Ottawa

Thomas Mulcair and Quebec

The NDP leader says he doesn’t expect another referendum and describes his approach to Quebec thusly.

“The NDP is a very strong federalist voice. We have always understood that you don’t just pay lip service to the differences. You work on them constructively,” Mulcair said, adding the surprising results of the 2011 federal election means there is a “pan-Canadian, federalist” party that holds the majority of seats in Quebec for the first time since the early 1990s.

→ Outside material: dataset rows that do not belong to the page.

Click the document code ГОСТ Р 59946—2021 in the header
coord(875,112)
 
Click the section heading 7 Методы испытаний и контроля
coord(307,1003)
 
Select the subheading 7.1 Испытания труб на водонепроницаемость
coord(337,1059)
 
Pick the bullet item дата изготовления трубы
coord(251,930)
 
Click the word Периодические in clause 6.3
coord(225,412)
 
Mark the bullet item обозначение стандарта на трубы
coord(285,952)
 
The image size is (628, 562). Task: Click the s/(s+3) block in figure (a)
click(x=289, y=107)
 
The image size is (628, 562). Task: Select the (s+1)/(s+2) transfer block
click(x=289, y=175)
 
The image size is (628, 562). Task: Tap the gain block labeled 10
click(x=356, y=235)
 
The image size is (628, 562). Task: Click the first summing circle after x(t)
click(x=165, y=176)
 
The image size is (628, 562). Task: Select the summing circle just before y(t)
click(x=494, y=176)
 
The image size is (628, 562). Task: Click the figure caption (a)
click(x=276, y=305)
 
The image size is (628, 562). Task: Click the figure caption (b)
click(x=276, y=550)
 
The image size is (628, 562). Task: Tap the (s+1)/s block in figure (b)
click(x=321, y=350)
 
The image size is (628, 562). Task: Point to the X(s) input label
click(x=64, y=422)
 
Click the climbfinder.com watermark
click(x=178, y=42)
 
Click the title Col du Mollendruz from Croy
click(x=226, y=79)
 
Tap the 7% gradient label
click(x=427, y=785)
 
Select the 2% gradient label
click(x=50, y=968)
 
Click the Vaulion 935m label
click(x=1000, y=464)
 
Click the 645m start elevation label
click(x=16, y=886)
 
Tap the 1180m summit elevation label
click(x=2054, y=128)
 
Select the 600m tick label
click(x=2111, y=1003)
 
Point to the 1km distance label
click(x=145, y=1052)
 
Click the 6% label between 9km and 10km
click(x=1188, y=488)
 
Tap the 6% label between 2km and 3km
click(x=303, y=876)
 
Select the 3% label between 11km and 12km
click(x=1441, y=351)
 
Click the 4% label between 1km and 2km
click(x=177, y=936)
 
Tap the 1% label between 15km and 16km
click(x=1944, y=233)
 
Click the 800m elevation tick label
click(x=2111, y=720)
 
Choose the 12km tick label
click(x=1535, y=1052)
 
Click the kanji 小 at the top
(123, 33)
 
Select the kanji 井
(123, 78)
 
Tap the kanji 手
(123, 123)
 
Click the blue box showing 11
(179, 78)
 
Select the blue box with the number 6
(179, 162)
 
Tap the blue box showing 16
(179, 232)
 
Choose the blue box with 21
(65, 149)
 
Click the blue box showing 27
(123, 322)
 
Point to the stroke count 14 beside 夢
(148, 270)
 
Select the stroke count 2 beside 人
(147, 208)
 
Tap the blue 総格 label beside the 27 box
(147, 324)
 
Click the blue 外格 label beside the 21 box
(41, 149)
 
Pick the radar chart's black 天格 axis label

Mulcair said that approach is recognized in the Sherbrooke Declaration, the policy paper that spells out the NDP position on asymmetrical federalism and what happens after a referendum on sovereignty. “It is a clear expression of the understanding that we can have asymmetrical federalism that takes into account the differences between the regions and the very specific differences between Quebec and the rest of Canada in terms of its civil law, its majority French language, its cultural differences, these are all things that can be worked on,” Mulcair said. “There is nothing divisive about that unless somebody wants to play politics with it and make it divisive. Where the NDP comes in, is we’re all about building bridges. We will let the other parties blow up those bridges,” Mulcair continued.

An anonymous NDP insider explains the situation to the Globe.

As one NDP strategist told The Globe and Mail on Tuesday, any defence by the NDP of PQ strategy will allow Prime Minister Stephen Harper to “attack Mr. Mulcair in English Canada for collaborating with separatists, while pointing to his [own] caucus of federalist Quebec MPs.”